Pulávamos entre um buraco e outro, sem parar. T não parecia inclinado a ir mais lentamente. Conhecia bem o caminho e era evidente que não tinha grande prazer em percorrer a distância, mas talvez, sim, prazer em manter a alta velocidade. "É longe, não temos tempo", disse.
E depois disse de novo.
Gonur-Tepe apareceu após 2h30 de carro pelo deserto a partir da cidade de Mary, no sudeste do Turcomenistão, a cerca de 300 km de Ashgabat. Para chegar ao sítio arqueológico, passa-se pelo menos uma hora driblando dunas. O caminho é quase inteiramente off-road. Ele desaparece e reaparece aleatoriamente de acordo com o vento, algo muito semelhante ao que acontece com o caminho pelo leito do Mar de Aral de dias atrás. Esse acesso a Gonur só é mantido aberto pelos carros que se aventuram a levar turistas e curiosos, que, sem dúvida, precisam de muita teimosia para não desistirem no caminho.
Na chegada, uma casinha nos esperava. No meio do nada. Havia um toldo para deixar o carro na sombra e um caseiro, o único humano em léguas. Uma placa. Sim, este é o local. O sol estava horroroso, fortíssimo.
O caseiro e seu cachorro ruidoso pareceram muito felizes em nos receber. O senhor falou em turcomeno com nosso motorista, aparentava não entender nem falar nada de russo. Indicou o caminho, uma trilha ao lado da placa. Não havia sombra nenhuma. Algumas moscas zombavam da minha orelha apenas bem de vez em quando, preguiçosas em fazer o trabalho de me incomodar nesse ar escaldante. Ajeitei o chapéu. No caminho da trilha, já via as ruínas.
Gonur-Tepe é um sonho. O sonho de um só homem, um arqueólogo soviético de origem grega, Viktor Sarianidi. Ele passou a maior parte de sua existência nesta terra inóspita, torrando a pele, sendo cegado pela luz e asfixiado pela poeira, para trazer à vida um dos maiores assentamentos da Era do Bronze em toda a Ásia Central, quiçá no mundo. São cerca de 550 mil metros quadrados de ruínas.
Sarianidi, um sujeito com bigode e ar sonhador, parecia à primeira vista um daqueles pescadores de ilhas gregas, relaxados com a vida e com o universo, em busca de seu peixe diário nas águas azuis do Egeu. Que estranho que com esse jeito fosse parar tão longe do oceano para pescar um peixe tão especial. Foi o responsável pela descoberta do sítio nos anos 1950. Neste local um dia passava um rio, o Murghab, que permitiu a criação do grande assentamento, erguido, ao que indicam os estudos, entre 2400 e 1600 a.C. No entanto, o local onde fica o sítio teria sido ocupado primeiramente a partir de 7000 a.C., e os primeiros colonos deram início à agricultura nas margens do rio. As escavações começaram na década de 1970, e Gonur-Tepe foi identificado como parte do Complexo Arqueológico Margiana-Báctria, também conhecido como "Civilização do Oxus", uma das inúmeras que surgiram na Ásia na Era do Bronze. Foram descobertos, no local, três núcleos de construções. O principal, que seria o centro da cidade ancestral, foi apelidado de "Gonur Norte": fortificado, em formato elíptico, o assentamento abrigava um palácio, casas e templos. O palácio tinha uma vasta despensa e câmaras diversas, entre elas possivelmente uma sala do trono para os monarcas locais. O segundo núcleo era um imenso cemitério, com mais de 3 mil tumbas, atestando a dimensão da cidade em seu auge, e o terceiro, "Gonur Sul", teria sido habitado depois de Gonur Norte.

#### DESCRIÇÃO DA TAREFA
Segundo o texto sobre Gonur-Tepe, quem descobriu o sítio arqueológico e em que década? Responda, por favor, em uma frase.

#### MATERIAL

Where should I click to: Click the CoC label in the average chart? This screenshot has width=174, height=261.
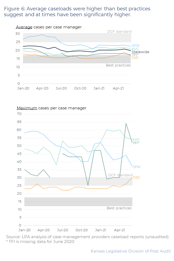pos(135,58)
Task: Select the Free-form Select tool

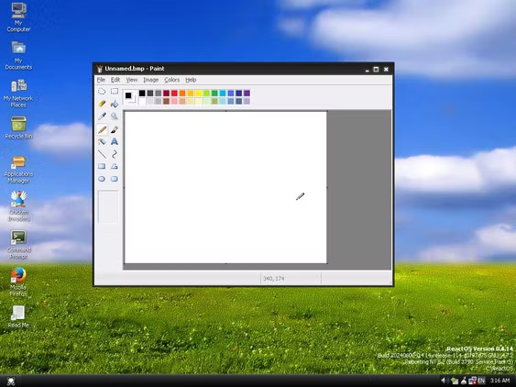Action: (x=102, y=92)
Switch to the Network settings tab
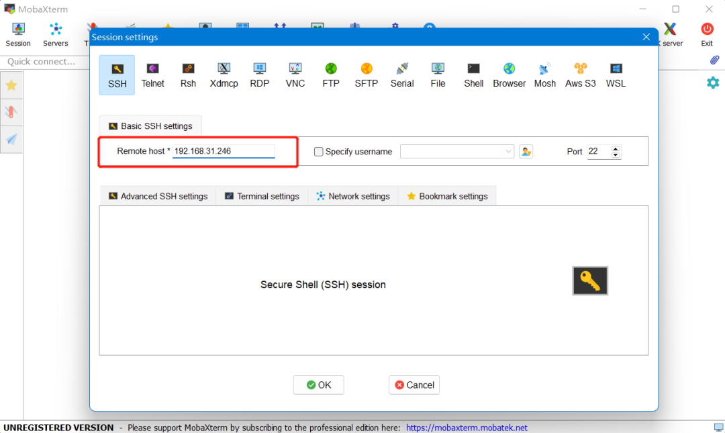 [x=353, y=196]
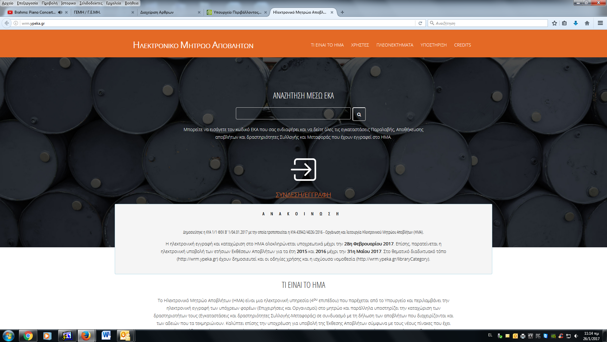Reload the page with the refresh icon

pos(420,23)
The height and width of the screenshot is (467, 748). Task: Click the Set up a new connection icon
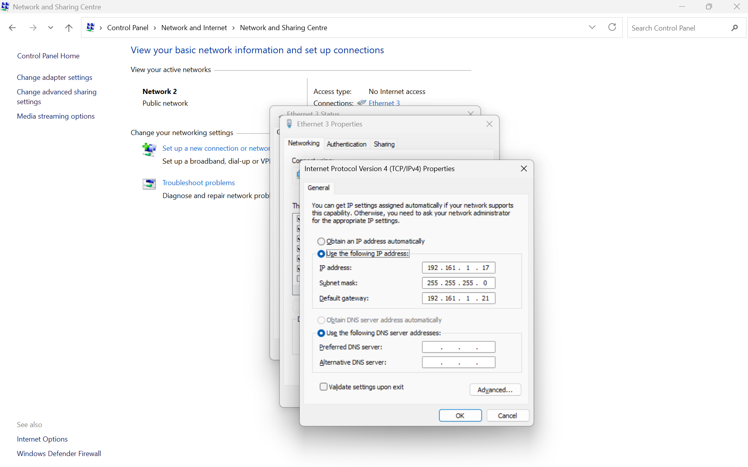[149, 150]
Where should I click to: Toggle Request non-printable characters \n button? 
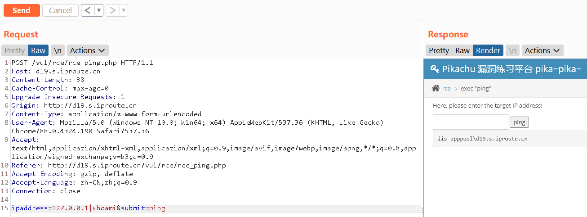[58, 50]
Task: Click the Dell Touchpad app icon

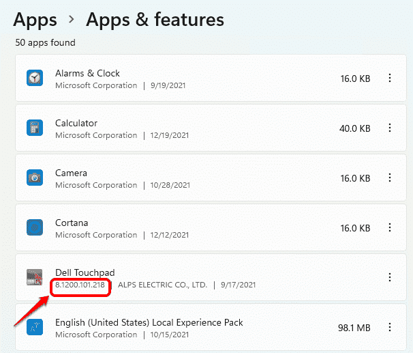Action: coord(35,278)
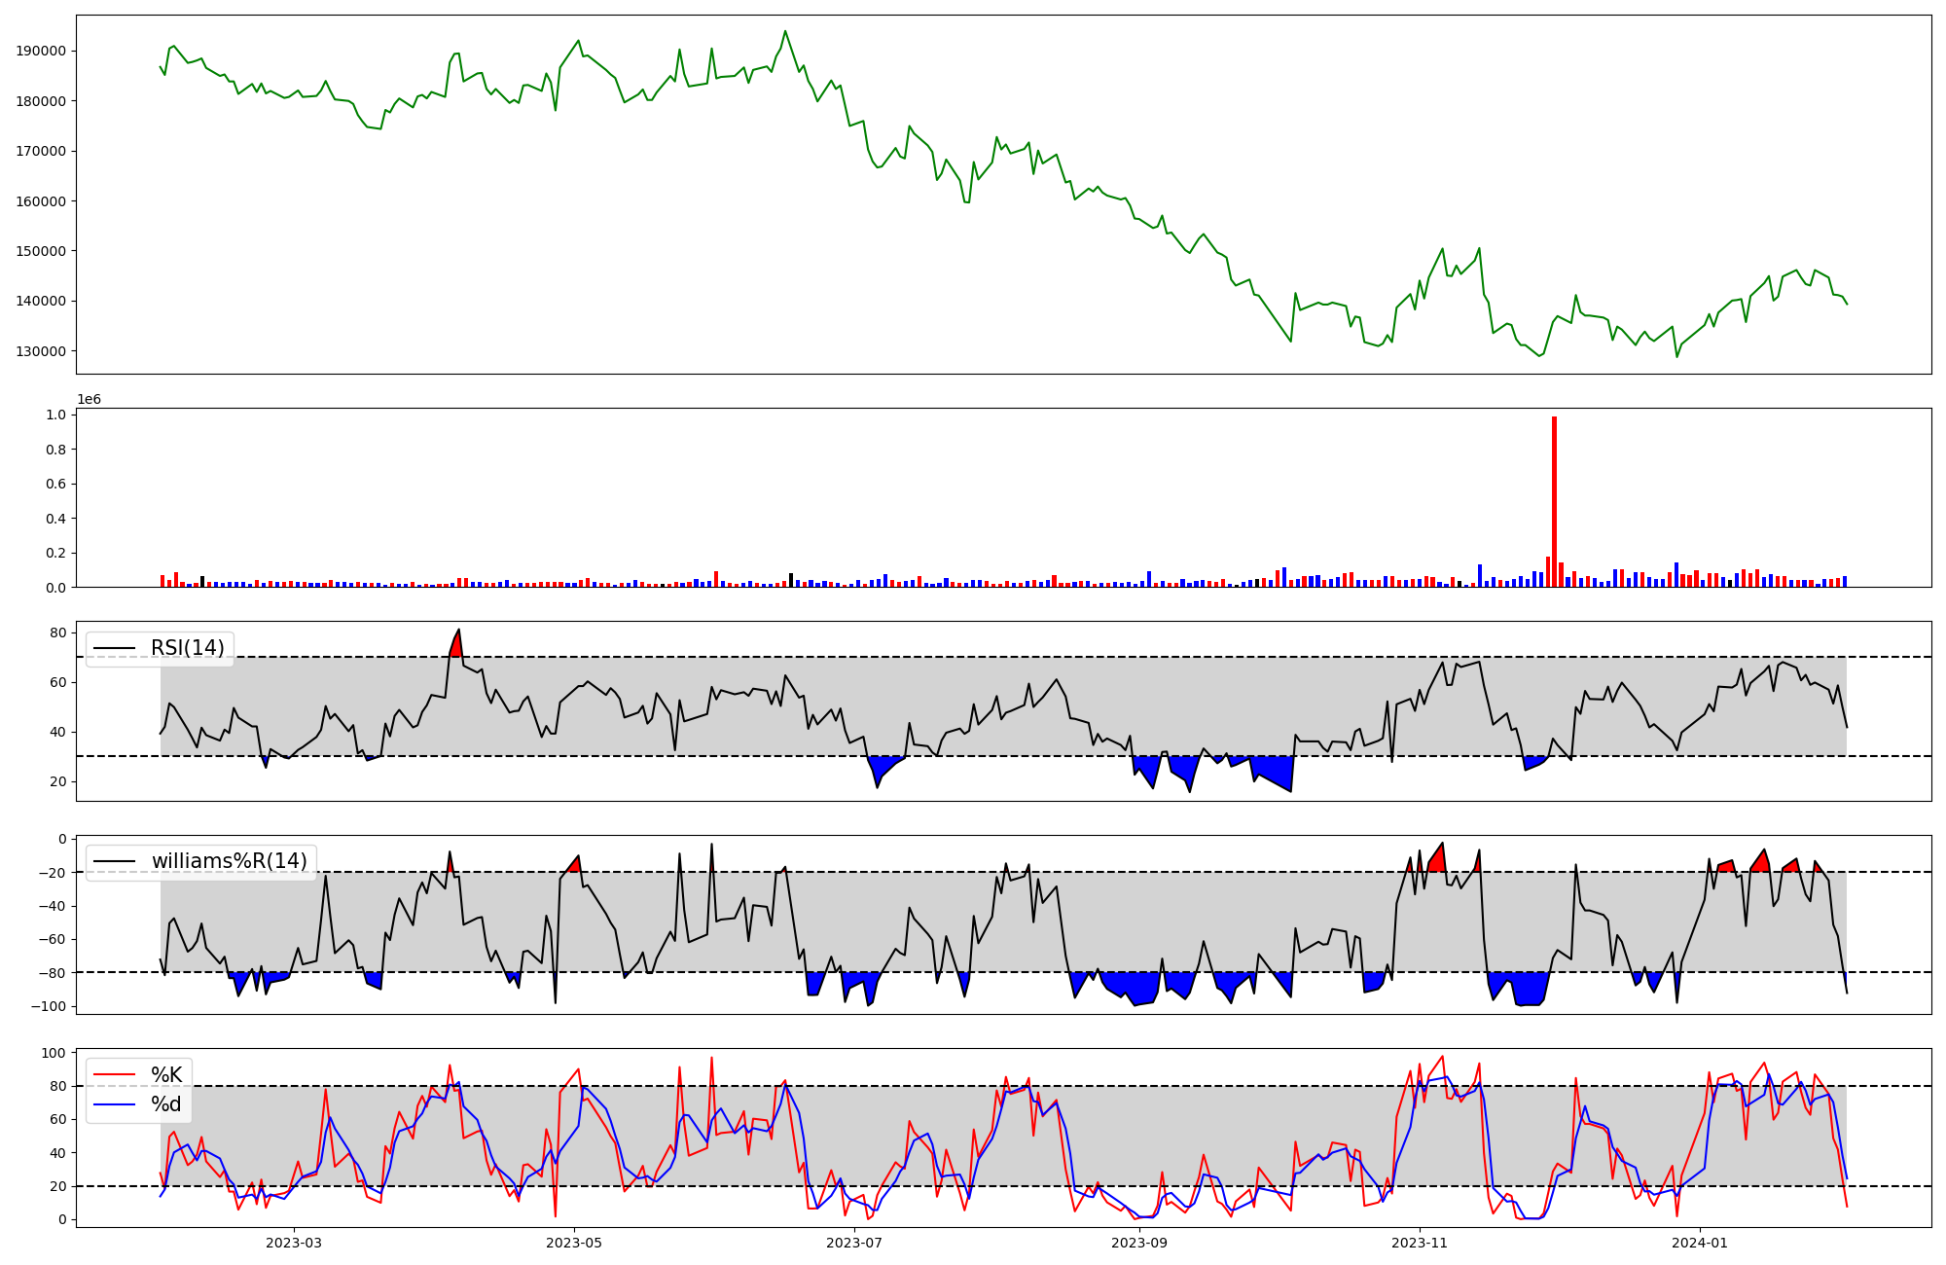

#### RESPOSTA
O sítio foi descoberto pelo arqueólogo soviético Viktor Sarianidi, nos anos 1950.